Figure 3.

An epithelial barrier in equilibrium with commensal bacteria is required for protection against allergic sensitization. (a) In healthy individuals, Clostridia (and possibly other allergy-protective commensal bacteria) maintain epithelial barrier integrity by stimulating ILC3s to produce IL-22. IL-22 promotes the production of mucus from goblet cells and antimicrobial peptides from Paneth cells and reduces the ability of food allergens to gain access to the systemic circulation. Clostridial metabolites, including SCFAs, directly induce Treg development. Treg-derived TGF-β favors local IgA antibody production, and circulating Tregs promote systemic tolerance. (b) Twenty-first-century lifestyle factors like antibiotics and high-fat, low-fiber diets promote microbial dysbiosis, predisposing to allergic sensitization.
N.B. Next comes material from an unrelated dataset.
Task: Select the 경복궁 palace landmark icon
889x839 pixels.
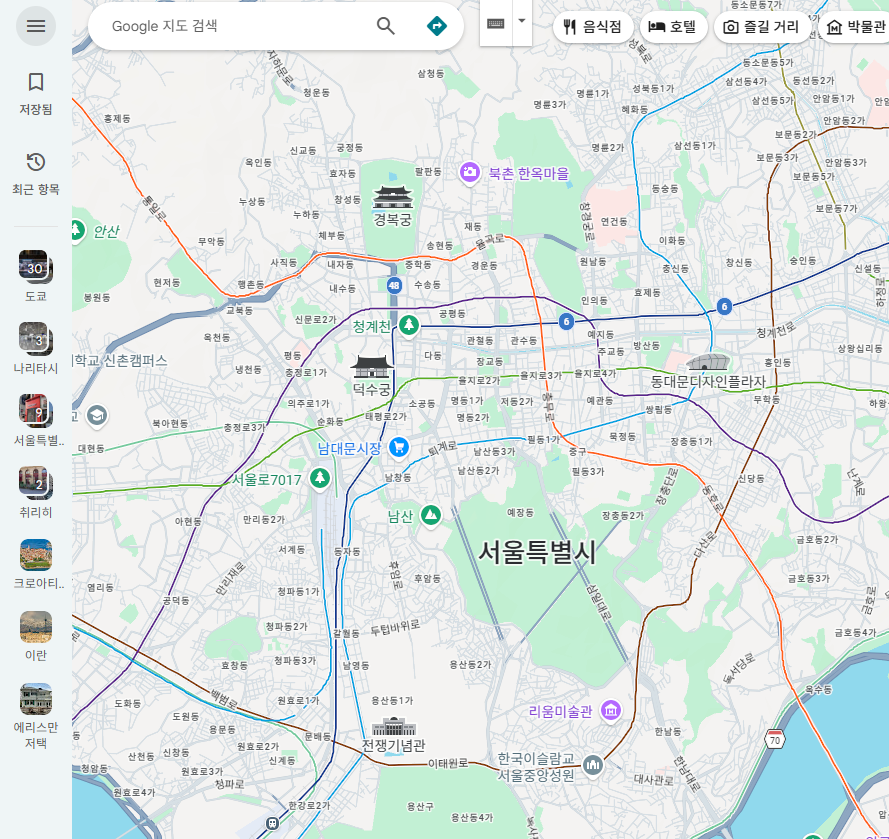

Depletion of Clostridia leads to loss of IL-22-dependent barrier functions and decreased concentrations of SCFAs, impairing barrier integrity and increasing allergen access. The stressed epithelium produces alarmins like TSLP, IL-33, and IL-25, which promote the generation of a Th2 immune response in part by stimulating ILC2s to produce Th2 cytokines. CD103⁺ DCs in a TSLP-rich microenvironment upregulate OX40L expression and traffic to MLNs or interact with lamina propria–resident T cells, where they stimulate the generation of antigen-specific Th2 cells producing IL-4 that triggers antibody class switching to IgE. Adapted from Reference 19 with permission from Cell Press. Abbreviations: AMP, antimicrobial peptide; DC, dendritic cell; ILC3, type 3 innate lymphoid cell; MLN, mesenteric lymph node; MNP, mononuclear phagocyte; RA, retinoic acid; SCFA, short-chain fatty acid; Treg, regulatory T cell.